ICFE eNEWS #16-38 - November 3rd 2016
View this eNEWS online

Is it time for a national data breach notification law?
Part 2 - What do consumers think?

By Yan Ross, Director of Special Projects, ICFE

Just three months ago, ICFE's newsletter on this topic concluded that there was little likelihood that a national breach notification law would be adopted during the current session of Congress. While that is still true, it now appears that there has been some increase among consumers in the perceived need for such a law.

It's not apparently a partisan issue, either. Even during a period fraught with political activity, a recent survey shows there is widespread support for a single national standard for data breach notification. Some 86 percent of those surveyed favor such a standard for companies to notify customers of a data breach rather than the current patchwork of state laws.

The survey was conducted by the organization Public Opinion Strategies and results were reported to the U.S. Chamber Institute for Legal Reform's annual summit last week. Further, this concern cuts across the partisan spectrum: 77 percent of Independents, 83 percent of Republicans and 93 percent of Democrats indicate favor for a national policy.

Additional points of interest in the report include the following:

• The vast majority think data breaches are inevitably going to affect major companies. Seventeen percent say that it is "inevitable," while another 63 percent say it will "probably" happen. Only 16 percent say that data breaches will only happen to companies which are negligent or incompetent in handling this information.

• Some 84 percent, support reining in investigations and lawsuits by ensuring that we have consumer protection laws that specifically address data privacy, and not allow government regulators and lawyers to rely on older laws. A mere 11 percent oppose this proposal.

• Those polled say that companies who make investments up-front in cyber-security but still suffer a database breach should not be sued (70 percent).

• Three-quarters say that companies which respond afterward by quickly notifying its customers, providing free credit monitoring, and fixing the security problems in its systems also should not be sued.

• Nearly 70 percent, say that they would "limit class action lawsuits to people who have personally suffered identity theft, fraudulent activity in bank or credit card accounts or other financial harm." Exposure would not constitute harm, therefore.  

According to the report, "The survey clearly demonstrates overwhelming and consistent support for policies to reform how data breaches are handled in legal proceedings and by government regulators."

But the survey only covered voters, not industry or interest group voices. Action is by no means assured, as there are still a broad variety of participants in the process wishing to be heard to the contrary. Among them are certain industry groups, States-rights advocates, and even consumer protection spokespersons, all with their own versions of why the current patchwork may actually serve the interests of consumers most efficiently.

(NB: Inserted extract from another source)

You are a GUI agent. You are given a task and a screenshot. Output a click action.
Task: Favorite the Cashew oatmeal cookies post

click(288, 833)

Accordingly, the remaining question is whether the federal government will take action in response to this independent report. The new Congress coming into office in 2017 may have a different set of priorities than the outgoing 115th.

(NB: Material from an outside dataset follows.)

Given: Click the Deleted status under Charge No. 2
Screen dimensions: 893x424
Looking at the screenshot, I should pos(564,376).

ICFE will stay tuned to these developments, so watch for future reports.

The ICFE's Certified Identity Theft Risk Management Specialist ® XV CITRMS® course is now available both in printed format and online.

The Textbook and Desk Reference edition of the course book is also available online. Bulk pricing and discounts for veterans and students available. Inquire at yan.ross@icfe.info

Yan Ross is ICFE's Director of Special Projects, and the author of the Certified Identity Theft Risk Management Specialist ® XV CITRMS® course. As an accredited educator for over 20 years, he has addressed Identity Theft Risk Assessment and management for consumers, organizations holding personally identifiable information, and professionals who work with individuals and organizations who are at risk of falling victim to identity thieves.

ICFE eNEWS is available FREE upon request by visiting the ICFE's Web site and filling out the contact form, selecting "Yes" for "Add to Mailing List." Please pass this eNEWS on to your peers and interested others and invite them to subscribe for free. Also, visit the ICFE's new Web site: StudentDebtHelp.org

Sent by:

Paul S. Richard
President - Executive Director
Institute of Consumer Financial Education (ICFE)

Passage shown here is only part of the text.